Who is Gary Sick, and what is his agenda on Iran? -- Here's a good article though older. Mr. Sick is one of the strongest supporters of the Islamic Republic, having been a board director of the AIC (American Iranian Council) funded by the IRI, Oil companies they've called for full restoration of ties with the IRI. You may also remember Sick from his 'octobor surprise'.

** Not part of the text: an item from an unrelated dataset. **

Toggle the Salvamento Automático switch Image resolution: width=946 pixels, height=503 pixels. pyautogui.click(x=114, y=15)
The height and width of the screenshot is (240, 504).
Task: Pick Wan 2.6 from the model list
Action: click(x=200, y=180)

http://www.mehr.org/nro.htm

Working for the Mullahs
Iranian experts in the U.S. parrot Iran’s official line.

By Mohammad Parvin


Columbia University associate Professor Gary Sick — famous for his October Surprise conspiracy theory whose subsequent investigation cost American taxpayers millions — used his podium as moderator of the Gulf-2000 online community to turn the attention of hundreds of academics, journalists, and NGO members to the Mission for Establishing Human Rights (MEHR) in Iran, a grassroots- and low-budget group I established dedicated to publicizing and ending human-rights abuses in Iran. Sick inexplicably forgot to mention that he serves on the board of directors of the American Iranian Council, an organization funded largely by oil companies that calls for unconditional restoration of diplomatic and business relations between Washington and Tehran. Many Iranians in both the United States and Iran describe the American Iranian Council to be the Islamic regime's unofficial lobby in the United States.

Specifically, Sick and some colleagues accused MEHR of working against freedom of speech and claimed that MEHR was a group for "militant monarchists." His allegations were untrue. MEHR is a registered non-profit organization with 501(c)(3) tax-exempt status not affiliated with any political party or group. Indeed, unlike Sick, MEHR refuses to accept oil company money. The conference that so piqued Sick's invective was MEHR's September 1, 2002 commemorative conference in Los Angeles. Fourteen years previous, the Islamic regime liquidated more than 5,000 political prisoners (at a time Muhammad Khatami was Minister of Islamic Guidance and Culture). The forum attracted more than 500 Iranian Americans and was bipartisan in support of human rights. Both Congresswoman Loretta Sanchez (D., Ca.) and American Enterprise Institute scholar Michael Rubin (a Republican) gave keynote speeches in favor of judging the Islamic regime by its record, and not by the empty words of a few self-described reformists. Other congressmen wrote letters of support. Sick seemed especially upset that MEHR has sought to file human rights law suits against prominent figures in the Islamic regime.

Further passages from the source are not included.